After the headway in 1980, there were high hopes for the Glamorgan side in 1981 but these were dispelled as the Club slid down the Championship table and made little impact once again in limited overs cricket. Below the 1st XI, there was plenty of success once again as the side won the Under-25 competition and showed that there was plenty of talent waiting in the wings. With this in mind, Allan Jones and Robin Hobbs made their final county appearances in 1981 as the likes of Hugh Morris and Steve Barwick, a young seamer from the Neath area, were given their first taste of 1st XI cricket.

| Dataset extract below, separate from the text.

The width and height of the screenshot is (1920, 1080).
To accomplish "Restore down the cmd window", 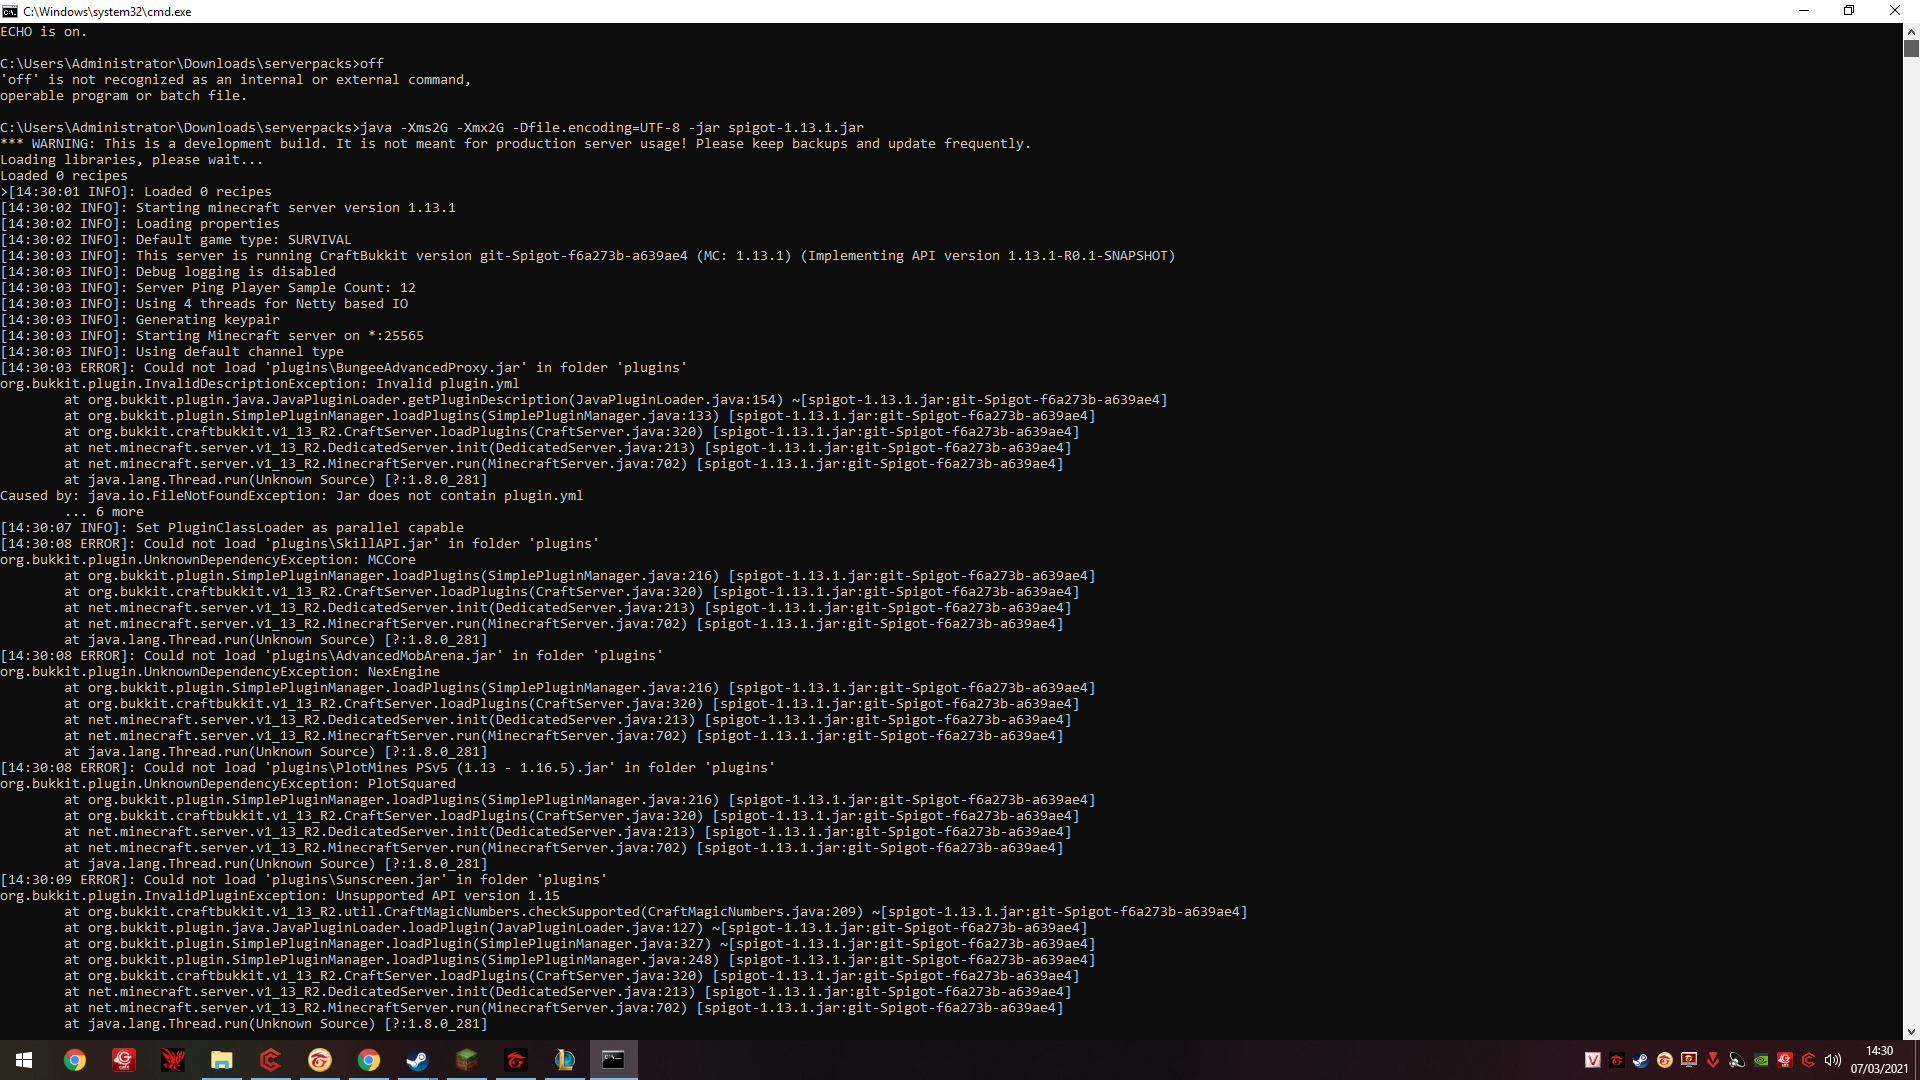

If there was little collective success in 1981, the summer was a marvellous for the mercurial Javed Miandad who amassed what, at the time, was a Club record 2,083 runs. He also struck eight centuries passing the previous best of seven made by Gilbert Parkhouse in 1950, as well as two double-hundreds. The first came on Royal Wedding Day against Somerset at Taunton as the King of Karachi celebrated the wedding of the Prince of Wales – Glamorgan’s Patron – with a scintillating 200. However, when the ninth wicket final and Robin Hobbs made his way to the crease, Javed was still thirty runs short of this landmark. His advice to his new partner was clear and simple – “Hobbsy, I will not let you face Joel Garner, you just take Colin Dredge!” He was true to his word as the pair added 41 during which Javed reached his double-hundred with a mammoth drive into the pavilion, whilst Hobbs only faced two balls from the great West Indian fast bowler.
The second double-century and undoubtedly the finest innings during his annus mirabilis as almost single-handedly he saw Glamorgan to victory after they had been set a target of 325 in 323 minutes to beat Essex at Castle Park in Colchester. Click here to read more about Javed’s brilliant double-hundred.
As confirmed by the end of season events at Colchester, Glamorgan were something of a one-man band as the summer unfolded with the Pakistani playing with infectious glee, whilst his colleagues failed to reach the same level of consistency. Nevertheless, Glamorgan did the double over Warwickshire as the West Midlands outfit endured a woeful summer besides defeating Yorkshire in mid-July by ten wickets at Sophia Gardens – the first time they had won by that margin against the White Rose side.


After being put in, Glamorgan amassed 343-6 as John Hopkins led the way with a chanceless century, and after the visitors top-order had misfired against the probing seam bowling of Malcolm Nash and Rodney Ontong, the former became the first captain in the Welsh county’s history to invite Yorkshire to follow-on. His opposite number John Hampshire offered stout resistance, but his colleagues found the pace of Ezra Moseley too much of a handful as the Bajan completed a six-wicket haul before Hopkins and Alan Jones saw Glamorgan to their historic victory.
Moseley’s pace and hostility on the docile Welsh wickets had also been seen to good effect earlier in the summer during the rain-ravaged match against the Australians at Swansea over the Whitsun Bank Holiday. The events of the series which became known as ‘Botham’s Ashes’ had yet to unfold as the men in the baggy green caps visited a rather damp South Wales. The unseasonal weather restricted play to just the second day of the contest. Even so, fourteen wickets fell in the overcast and dank conditions at St. Helen’s with Moseley taking a career-best 6/23 to dismiss Rod Marsh’s team for just 147. At one stage, the Australians had been 16-5, but an air of respectability eventually came when Geoff Lawson and Terry Alderman added a quixotic 44 for the final wicket.
Even though the Swansea wicket was typically sluggish, the 23 year-old had confirmed his ability to trouble Test-class batsmen with his speed and swerve through the air, but just as many observers were predicting a bright future for the Barbadian bowler, he sustained a back injury in early August and missed the last seven games as he returned to rest back home in the Caribbean. He returned to inter-island cricket in 1981/82 before a stress fracture was diagnosed in what was a hammer-blow to the Club’s rebuilding programme.

Swansea had also been the venue for an unbroken and record-breaking tenth wicket stand of 140 between Rodney Ontong and Robin Hobbs against Hampshire at Swansea. Hobbs’ quixotic efforts helped to create what, at the time, was the highest unbroken tenth wicket partnership in the history of the County Championship with the gleeful pair, who also enjoyed each other’s company off the field, revelling in their batting exploits which saw the veteran spinner end unbeaten on 49.

Glamorgan began their one-day campaign in 1981 in good form, with five wins out of the first nine matches in the Sunday League, but this was followed by a sharp decline with eight successive defeats. Javed’s own form mirrored this curate’s egg of a summer, with the Pakistani making a match-winning century at Grace Road to set up a 57-run victory over Leicestershire before losing form in the second half of the summer as Glamorgan slid down the table. Their form in the other two competitions was little to write home about as just one of the Benson and Hedges Cup matches was won, whilst in the Gillette Cup, a facile victory over Oxfordshire was followed by a 30-run defeat to Hampshire at Sophia Gardens.